Weet u wat u ermee bedoelt als u het woord neoliberaal gebruikt? Of wat ermee wordt bedoeld als u de term hoort of leest? Waarschijnlijk zullen velen van u zich kunnen vinden in wat de publicist Thomas von der Dunk in S schreef in een reactie op Van Schie: ‘De term neoliberalisme is nuttig omdat de laatste decennia in Europa onder Angelsaksische invloed een nieuw soort liberalisme dominant is geworden, waarbij een positief vrijheidsbegrip – vrije burgers zetten zich gezamenlijk via de politiek in voor het realiseren van bepaalde nuttige maatschappelijke doeleinden – heeft plaatsgemaakt voor een negatief vrijheidsbegrip: vrije jongens willen van niemand last hebben en geen belasting voor collectieve arrangementen betalen.’

In spreektaal drukte Von der Dunk zich aan de wbs-tafel vol strijdende wetenschappers plastischer uit.

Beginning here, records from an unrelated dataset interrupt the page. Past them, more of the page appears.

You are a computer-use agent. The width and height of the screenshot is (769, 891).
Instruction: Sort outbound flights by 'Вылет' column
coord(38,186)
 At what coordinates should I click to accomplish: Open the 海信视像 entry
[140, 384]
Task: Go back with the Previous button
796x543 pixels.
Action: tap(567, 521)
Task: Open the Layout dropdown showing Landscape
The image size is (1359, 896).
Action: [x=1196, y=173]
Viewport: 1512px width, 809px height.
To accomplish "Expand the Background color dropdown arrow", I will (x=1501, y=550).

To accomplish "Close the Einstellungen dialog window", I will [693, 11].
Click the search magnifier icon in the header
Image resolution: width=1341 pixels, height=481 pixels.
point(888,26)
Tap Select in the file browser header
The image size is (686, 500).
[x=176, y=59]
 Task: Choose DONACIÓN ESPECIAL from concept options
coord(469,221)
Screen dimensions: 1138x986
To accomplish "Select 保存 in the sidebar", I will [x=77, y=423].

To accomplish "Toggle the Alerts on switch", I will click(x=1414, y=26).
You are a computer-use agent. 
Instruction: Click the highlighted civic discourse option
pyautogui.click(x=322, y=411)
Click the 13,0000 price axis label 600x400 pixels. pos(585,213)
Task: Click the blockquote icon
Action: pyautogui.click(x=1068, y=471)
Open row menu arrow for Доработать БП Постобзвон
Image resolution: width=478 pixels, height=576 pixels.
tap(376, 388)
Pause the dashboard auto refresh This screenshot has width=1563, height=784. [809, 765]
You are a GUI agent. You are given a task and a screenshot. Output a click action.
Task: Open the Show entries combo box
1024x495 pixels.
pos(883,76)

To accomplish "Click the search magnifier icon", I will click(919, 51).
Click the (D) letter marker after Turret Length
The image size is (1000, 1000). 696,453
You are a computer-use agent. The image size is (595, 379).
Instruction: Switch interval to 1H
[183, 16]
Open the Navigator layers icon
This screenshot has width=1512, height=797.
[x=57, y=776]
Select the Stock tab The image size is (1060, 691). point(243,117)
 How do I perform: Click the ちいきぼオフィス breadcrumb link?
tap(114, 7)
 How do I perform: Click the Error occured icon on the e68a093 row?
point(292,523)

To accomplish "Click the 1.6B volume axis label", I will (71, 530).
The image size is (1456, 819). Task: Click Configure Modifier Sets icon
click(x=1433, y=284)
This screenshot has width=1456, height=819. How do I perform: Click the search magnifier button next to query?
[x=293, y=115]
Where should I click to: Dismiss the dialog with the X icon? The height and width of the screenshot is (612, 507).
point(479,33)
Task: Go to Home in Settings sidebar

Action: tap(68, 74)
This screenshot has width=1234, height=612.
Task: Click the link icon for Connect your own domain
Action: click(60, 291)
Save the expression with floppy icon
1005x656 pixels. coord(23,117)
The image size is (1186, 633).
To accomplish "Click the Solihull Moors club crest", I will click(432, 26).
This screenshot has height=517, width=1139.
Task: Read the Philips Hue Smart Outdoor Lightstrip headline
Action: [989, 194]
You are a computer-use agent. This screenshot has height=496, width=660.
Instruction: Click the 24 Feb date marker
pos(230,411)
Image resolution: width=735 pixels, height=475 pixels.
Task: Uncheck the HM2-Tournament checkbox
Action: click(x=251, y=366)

Omdat hij daar toestemming voor gaf, mag daar hier aan worden gerefereerd. Neoliberalisme is volgens hem het vermarkten van alles. Neoliberalisme is dat zelfs het sterfbed van je moeder bij opbod wordt verkocht aan de televisie. Neoliberalisme betekent dat je als consument alles mag, maar als burger niks meer kan. Neoliberalisme is het ontbreken van de morele vraag in wat voor samenleving wij eigenlijk willen wonen.

Wat vermag de democratie nog als markten zich aan haar controle onttrekken?

Misschien is dat laatste wel de echte reden waarom Van Schie en zijn liberale collega’s aan die tafel bij de wbs een gruwelijke hekel hebben aan de term neoliberaal en die als een scheldwoord ervaren. Zij denken wel degelijk na over die morele vraag, en ook over de daaraan verbonden vraag tot hoe ver het marktdenken van en bij de overheid mag gaan. Sterker, de liberale kant van de tafel kon zich vinden in de constatering aan de ‘linkse’ overkant dat het ontbreekt, en niet alleen in Nederland, aan een goede, fundamentele discussie over het marktdenken.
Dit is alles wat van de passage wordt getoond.